Open Live Writer finds a home at the .Net Foundation; group calls for developers to help build blogging tool

A group of Microsoft engineers today made good on a June promise and released an open-source version of the venerable Windows Live Writer, a tool that continued to be popular among bloggers even after Microsoft discontinued development three years ago.

Open Live Writer Scott Hanselman

The open-source app, Open Live Writer, debuted Wednesday, in version 0.5 as volunteers, mostly Microsoft employees, forked the eight-year-old Windows Live Writer blog- and content-creation tool.

The forked version, dubbed Open Live Writer, can be downloaded from the group's website. The download is approximately 4.6MB in size.

"If you're willing to put up with some bugs, then join us in this brave new world," wrote Scott Hanselman, a principal program and community manager for Microsoft, on his personal blog Wednesday. "We're calling today's release version 0.5."

Hanselman had long advocated taking Windows Live Writer open-source, and in June said that Microsoft had okayed the move.

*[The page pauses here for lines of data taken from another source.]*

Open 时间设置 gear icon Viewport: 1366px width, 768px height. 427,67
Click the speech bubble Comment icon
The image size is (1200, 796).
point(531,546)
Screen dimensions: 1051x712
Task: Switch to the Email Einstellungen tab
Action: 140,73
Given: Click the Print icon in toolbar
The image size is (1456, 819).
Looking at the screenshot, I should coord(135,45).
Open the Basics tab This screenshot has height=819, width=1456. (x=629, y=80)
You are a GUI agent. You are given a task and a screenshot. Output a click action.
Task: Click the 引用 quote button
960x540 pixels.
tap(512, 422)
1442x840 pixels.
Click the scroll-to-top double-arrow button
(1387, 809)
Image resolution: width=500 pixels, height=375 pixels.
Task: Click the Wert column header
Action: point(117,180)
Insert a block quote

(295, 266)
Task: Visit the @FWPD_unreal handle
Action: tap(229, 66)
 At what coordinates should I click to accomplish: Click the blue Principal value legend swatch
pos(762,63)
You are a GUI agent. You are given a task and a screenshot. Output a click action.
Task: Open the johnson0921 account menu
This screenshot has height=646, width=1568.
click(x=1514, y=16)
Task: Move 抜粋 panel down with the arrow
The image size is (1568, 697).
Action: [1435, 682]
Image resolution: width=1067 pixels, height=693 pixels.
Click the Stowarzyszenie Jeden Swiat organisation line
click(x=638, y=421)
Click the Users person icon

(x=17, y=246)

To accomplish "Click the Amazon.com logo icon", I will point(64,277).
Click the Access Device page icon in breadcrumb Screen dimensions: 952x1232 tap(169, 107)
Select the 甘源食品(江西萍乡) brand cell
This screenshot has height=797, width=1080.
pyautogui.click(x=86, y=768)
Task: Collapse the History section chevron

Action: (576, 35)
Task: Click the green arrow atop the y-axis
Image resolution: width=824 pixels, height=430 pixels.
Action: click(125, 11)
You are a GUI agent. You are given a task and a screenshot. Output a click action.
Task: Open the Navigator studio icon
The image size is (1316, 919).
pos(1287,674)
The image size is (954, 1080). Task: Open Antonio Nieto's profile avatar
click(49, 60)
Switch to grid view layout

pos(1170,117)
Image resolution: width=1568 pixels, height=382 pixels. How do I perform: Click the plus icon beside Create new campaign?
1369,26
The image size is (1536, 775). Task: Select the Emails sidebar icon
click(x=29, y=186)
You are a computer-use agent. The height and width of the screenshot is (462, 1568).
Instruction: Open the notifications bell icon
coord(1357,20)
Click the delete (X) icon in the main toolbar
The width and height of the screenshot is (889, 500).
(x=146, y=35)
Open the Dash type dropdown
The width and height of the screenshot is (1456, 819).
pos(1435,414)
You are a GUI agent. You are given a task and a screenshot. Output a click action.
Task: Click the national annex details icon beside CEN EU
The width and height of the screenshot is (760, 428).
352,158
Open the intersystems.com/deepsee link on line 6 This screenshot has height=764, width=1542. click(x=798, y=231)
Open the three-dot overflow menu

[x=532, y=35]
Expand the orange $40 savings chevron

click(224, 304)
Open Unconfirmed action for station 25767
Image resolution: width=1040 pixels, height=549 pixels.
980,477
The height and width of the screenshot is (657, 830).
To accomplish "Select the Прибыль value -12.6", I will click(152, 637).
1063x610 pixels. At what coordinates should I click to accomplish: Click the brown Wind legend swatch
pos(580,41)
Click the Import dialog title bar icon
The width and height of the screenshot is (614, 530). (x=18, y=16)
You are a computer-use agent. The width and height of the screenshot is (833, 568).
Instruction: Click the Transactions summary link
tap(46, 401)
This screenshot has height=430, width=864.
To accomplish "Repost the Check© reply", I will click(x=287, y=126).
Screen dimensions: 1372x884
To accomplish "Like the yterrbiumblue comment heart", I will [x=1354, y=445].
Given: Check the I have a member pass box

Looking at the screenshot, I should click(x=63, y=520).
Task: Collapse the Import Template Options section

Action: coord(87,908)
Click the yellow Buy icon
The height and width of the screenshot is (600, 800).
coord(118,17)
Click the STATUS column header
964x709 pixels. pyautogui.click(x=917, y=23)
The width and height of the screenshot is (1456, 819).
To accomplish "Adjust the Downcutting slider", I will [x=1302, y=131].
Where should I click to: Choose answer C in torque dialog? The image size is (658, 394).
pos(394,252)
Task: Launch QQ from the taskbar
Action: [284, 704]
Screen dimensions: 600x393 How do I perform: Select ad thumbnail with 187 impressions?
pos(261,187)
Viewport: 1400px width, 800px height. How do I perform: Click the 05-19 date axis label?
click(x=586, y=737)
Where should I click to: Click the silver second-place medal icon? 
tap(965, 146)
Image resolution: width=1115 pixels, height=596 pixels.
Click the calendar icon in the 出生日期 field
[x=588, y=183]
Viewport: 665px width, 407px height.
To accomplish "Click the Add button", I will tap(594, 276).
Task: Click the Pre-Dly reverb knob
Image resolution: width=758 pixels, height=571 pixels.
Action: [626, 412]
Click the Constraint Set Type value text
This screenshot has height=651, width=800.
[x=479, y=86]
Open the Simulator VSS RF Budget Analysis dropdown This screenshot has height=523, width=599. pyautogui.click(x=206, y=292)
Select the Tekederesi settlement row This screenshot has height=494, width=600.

"There was a lot involved both legally and technically as we were breaking new ground for Microsoft," added Hanselman. "Consider this. We've successfully open sourced a previously completely proprietary piece of Windows software that shipped as part of Windows Live Essentials. This software was used by millions and contained code as old as a decade or more. Persistence pays off."

The project ended up under the .Net Foundation umbrella, which characterizes itself as "an independent organization to foster open development and collaboration around the .Net ecosystem." .Net is a Microsoft development framework that is used almost exclusively on Windows.

In a post to the .Net Foundation's own blog, Rob Dolin, a Microsoft senior program manager, called for volunteers to help develop and test Open Live Writer. "Continued improvements are dependent on volunteers," Dolin said, pointing those interested in contributing to the code on GitHub.

Windows Live Writer, a spiritual if not literal predecessor to Open Live Writer, debuted in 2007 alongside Windows Vista, and was part of Windows Live Essentials, a bundle that included several now-defunct programs, such as Mail, Messenger, Movie Maker, Photo Gallery and SkyDrive. Live Writer was last updated in 2012, shortly after Microsoft retired the Live brand.

But Live Writer -- a what-you-see-is-what-you-get tool for writing and posting blogs to a plethora of platforms, including Blogger and WordPress -- has retained a devoted and vocal cadre of followers.

Open Live Writer is intended to scratch that itch.

As the app stands now in version 0.5, it can be used to publish to, hosted Wordpress blogs, and Google's Blogger.

Currently, Open Live Writer supports Windows 10, Windows 8 and Windows 7. The latter two, however, may be temporary. In a FAQ, the group said, "We hope to support Windows 7 and Windows 8 for a while at least," in an answer to a question whether the app works on older editions of Microsoft's OS.

A partial port to Apple's OS X, as well as to Linux, may be possible, the group added, but would require significant time and effort by volunteers since much of the code relies on Windows-specific APIs (application programming interfaces).

The Open Live Writer roadmap has been posted to GitHub. By the 1.0 release, the group hopes to add support for the TypePad and LiveJournal blogging platforms.

Open Live Writer can be run side-by-side the original Windows Live Writer 2012. The latter can still be downloaded from Microsoft's website as part of Windows Essentials.